Reime: Die Behauptung eines „Inflationsschutzes“ ist besonders kritisch. Zwar kann eine Rendite von 6,50 % potenziell die Inflation ausgleichen oder übertreffen, aber nur, wenn das Unternehmen über die gesamte Laufzeit der Anleihe zahlungsfähig bleibt. Ein Inflationsschutz ist bei solchen Anlagen nicht garantiert – im Gegenteil, bei einem Totalverlust droht der komplette Wertverlust. Solche Aussagen könnten daher potenziell irreführend sein, wenn Anleger die Risiken nicht verstehen.
Redaktion: Was ist Ihre Einschätzung zu der Aussage, dass diese Geldanlage „sowohl rentabel als auch stabil“ sei?
Reime: Begriffe wie „stabil“ oder „sicher“ sind in diesem Kontext problematisch. Sie könnten Anlegern eine falsche Sicherheit vermitteln, die in der Realität nicht gegeben ist. Eine Unternehmensanleihe hängt stark von der wirtschaftlichen Lage des Emittenten ab – und die kann sich schnell ändern. Es gibt keine Garantie für Stabilität, auch wenn das Unternehmen in der Vergangenheit erfolgreich war.
Redaktion: Was sollten Anleger tun, bevor sie in ein solches Angebot investieren?
Reime: Anleger sollten sich in jedem Fall unabhängig beraten lassen, am besten von einem Fachanwalt oder einem Finanzexperten, der nicht mit dem Emittenten verbunden ist. Es ist entscheidend, den Wertpapierprospekt gründlich zu lesen und zu verstehen, welche Risiken bestehen. Gerade bei hohen Renditeversprechen gilt: Es gibt keinen „sicheren Gewinn“.
Zudem sollten Anleger immer hinterfragen, warum ein Unternehmen eine so hohe Rendite bieten muss.
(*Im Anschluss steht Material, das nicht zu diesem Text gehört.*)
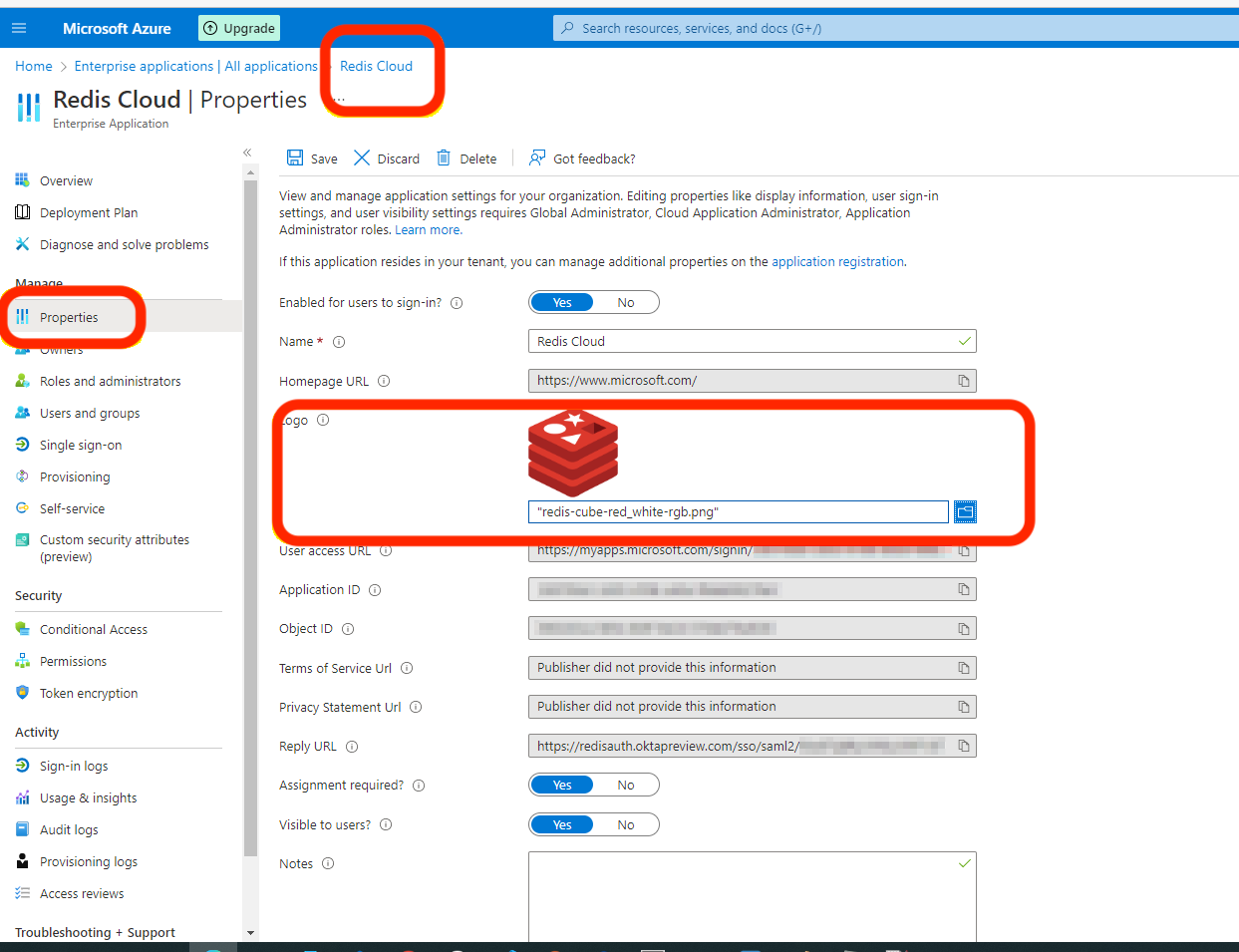The width and height of the screenshot is (1239, 952).
Task: Click info icon next to Logo
Action: tap(323, 420)
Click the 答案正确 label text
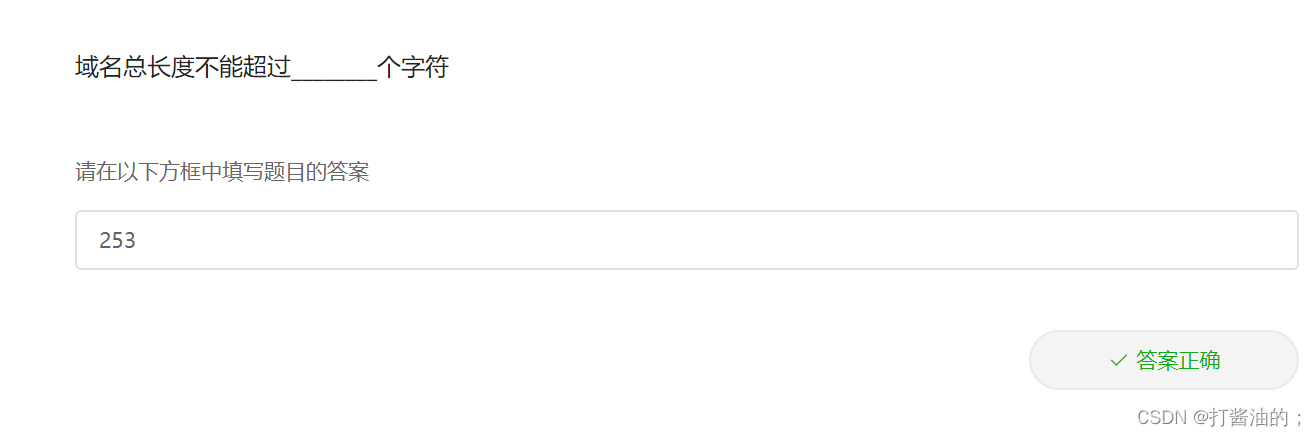Screen dimensions: 1316x436 point(1178,360)
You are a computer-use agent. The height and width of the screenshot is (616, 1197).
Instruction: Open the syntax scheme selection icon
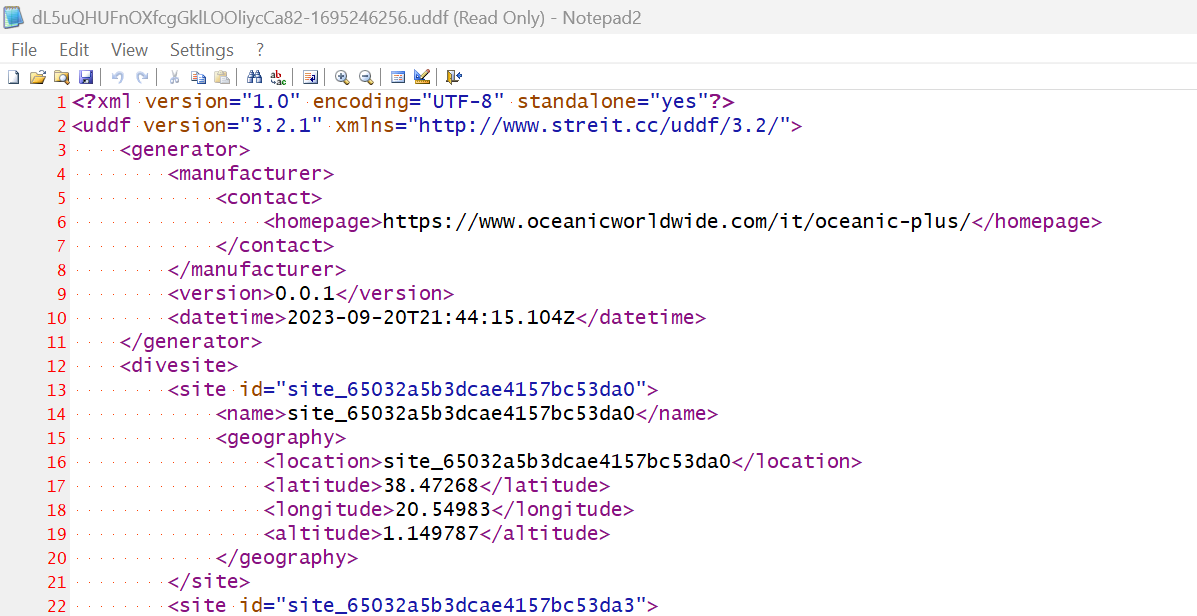(398, 77)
Oft liegt es daran, dass es auf klassische Finanzierungswege wie Bankkredite nicht zugreifen kann, was wiederum ein Hinweis auf ein höheres Risiko sein kann.
Redaktion: Abschließend: Was ist Ihre wichtigste Botschaft an potenzielle Anleger?
Reime: Seien Sie vorsichtig und lassen Sie sich nicht von Hochglanz-Werbung blenden. Hinterfragen Sie die Angaben kritisch und prüfen Sie die Risiken. Jede Investition sollte zu Ihrer finanziellen Situation und Risikobereitschaft passen. Denken Sie daran: Hohe Renditen gehen immer mit hohen Risiken einher.
Redaktion: Vielen Dank, Herr Reime, für Ihre Einschätzungen!